A Visit to Villa Farnese at Caprarola

Bob Guarino, Garden Interpreter

Villa Farnese in Caprarola, Italy, November 2022

My trip to Italy last year was unlike any previous visit, for I was able to tour some of the most spectacular villas that I had only read about in Edith Wharton’s 1904 travel book, Italian Villas and Their Gardens

I met Judy a few years ago at Bennington College while attending an undergraduate course where we were both studying Italian. Although I had visited relatives in Italy and also travelled there extensively, Judy was a better student, and had even been there more than I, resulting in more fluency.

After a few years, my attendance at the classes became more difficult, so I stopped going. Judy, however, continued and became increasingly fluent. To enlarge her vocabulary and greater enjoy Italian culture, she and her husband, Bill, rented an apartment in Rome. On one of her infrequent return trips to Bennington, she and Bill invited me, along with my friend Jack, to come and stay with them in Rome for as long as we liked. That was an irresistible inducement.

Last November, I was able to take them up on their gracious invitation and flew to Rome for an unforgettable two-week stay. I had decided, however, that rather than revisit sights I had seen before, I would take my knowledge of Edith Wharton’s Italian Villas and Their Gardens and trace her encounters with some of the most impressive gardens and majestic villas in and around Rome that she had visited some 120 years before. I set out to compare what she saw and so articulately described with what today I would be able to observe myself.

Villa Farnese gardens, November 2022

Her interest in Italian culture resulted from her knowledge of the country accumulated from her frequent visits there, starting as a child when she accompanied her family on a six year stay in Europe, followed by multiple trips there as a married woman along with her husband, Teddy. One particular visit, begun in 1903 with her husband, was the result of a commission from Century Magazine to do a series of articles on Villas that she deemed important to visit, some well-known, and some more obscure.

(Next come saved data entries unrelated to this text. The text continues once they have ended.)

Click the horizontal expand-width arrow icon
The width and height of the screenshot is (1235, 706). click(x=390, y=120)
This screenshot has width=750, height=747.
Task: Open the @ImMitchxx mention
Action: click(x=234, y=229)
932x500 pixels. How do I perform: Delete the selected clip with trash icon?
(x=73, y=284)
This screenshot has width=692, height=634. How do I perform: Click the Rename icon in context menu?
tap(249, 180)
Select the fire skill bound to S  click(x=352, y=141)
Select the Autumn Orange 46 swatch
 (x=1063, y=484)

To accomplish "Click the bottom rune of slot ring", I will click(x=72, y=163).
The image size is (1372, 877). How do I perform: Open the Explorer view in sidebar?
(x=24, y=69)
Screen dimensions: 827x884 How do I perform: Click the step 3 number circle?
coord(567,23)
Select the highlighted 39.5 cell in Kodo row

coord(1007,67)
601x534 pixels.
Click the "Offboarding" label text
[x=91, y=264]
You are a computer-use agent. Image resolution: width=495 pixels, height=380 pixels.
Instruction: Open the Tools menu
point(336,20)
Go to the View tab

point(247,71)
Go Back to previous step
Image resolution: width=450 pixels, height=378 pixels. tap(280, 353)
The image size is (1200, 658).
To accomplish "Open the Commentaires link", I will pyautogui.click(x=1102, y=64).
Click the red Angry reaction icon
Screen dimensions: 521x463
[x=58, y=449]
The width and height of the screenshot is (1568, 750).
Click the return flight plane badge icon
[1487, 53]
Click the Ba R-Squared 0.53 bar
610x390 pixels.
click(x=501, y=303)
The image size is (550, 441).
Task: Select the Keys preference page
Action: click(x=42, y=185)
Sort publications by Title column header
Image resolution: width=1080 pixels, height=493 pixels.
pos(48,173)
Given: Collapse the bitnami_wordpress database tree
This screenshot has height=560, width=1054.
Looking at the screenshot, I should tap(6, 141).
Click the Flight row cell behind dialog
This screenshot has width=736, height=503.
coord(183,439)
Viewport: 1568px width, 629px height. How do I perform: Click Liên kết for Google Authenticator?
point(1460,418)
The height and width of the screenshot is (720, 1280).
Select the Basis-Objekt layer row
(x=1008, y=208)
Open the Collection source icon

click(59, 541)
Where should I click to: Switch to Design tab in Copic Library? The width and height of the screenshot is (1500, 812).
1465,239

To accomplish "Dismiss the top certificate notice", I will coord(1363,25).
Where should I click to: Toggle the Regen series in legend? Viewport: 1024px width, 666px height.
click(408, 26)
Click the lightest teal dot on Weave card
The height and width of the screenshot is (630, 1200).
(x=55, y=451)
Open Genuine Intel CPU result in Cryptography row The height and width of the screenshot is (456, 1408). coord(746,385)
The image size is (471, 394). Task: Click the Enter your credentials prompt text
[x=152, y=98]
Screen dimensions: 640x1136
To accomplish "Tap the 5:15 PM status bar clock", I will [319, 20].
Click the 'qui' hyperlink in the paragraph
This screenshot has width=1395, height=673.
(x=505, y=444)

Century Magazine’s interest in employing Wharton to write these articles was partially based on her very successful 1902 novel, The Valley of Decision, set in 18th-century Italy, in which she demonstrated her vast knowledge and understanding of Italian art and culture. These articles, many of which were accompanied by drawings by the popular artist Maxfield Parrish, were compiled into a book published in 1904 as Italian Villas and Their Gardens. It was essentially a travel book, providing the reader with a deep understanding of villas and their associated gardens and how in Italy the word Villa included not only the house but the gardens as well. 

Villa Farnese gardens and fountain, November 2022

One of the villas that Edith had been eager to see was Villa Farnese at Caprarola, a small medieval village some 30 miles northwest of Rome. Her visit to Caprarola in 1903 was a very exciting trip for her, as it was the first time she had ever ridden in an automobile, or motor, as she called them. The excursion was even more memorable, as the owner of the automobile was her Boston friend, George von Lengerke Meyer, who happened to be the United States ambassador to Italy. Neither Judy nor Bill are ambassadors, but I also found my visit memorable, as you will see in the video below.

This was just one of the majestic villas that Edith Wharton visited and depicted so elegantly and descriptively in her book Italian Villas and Their Gardens, the contents of which has led me on the trail of her excursions through Italy to see and compare them to the present after the intervening 120 years.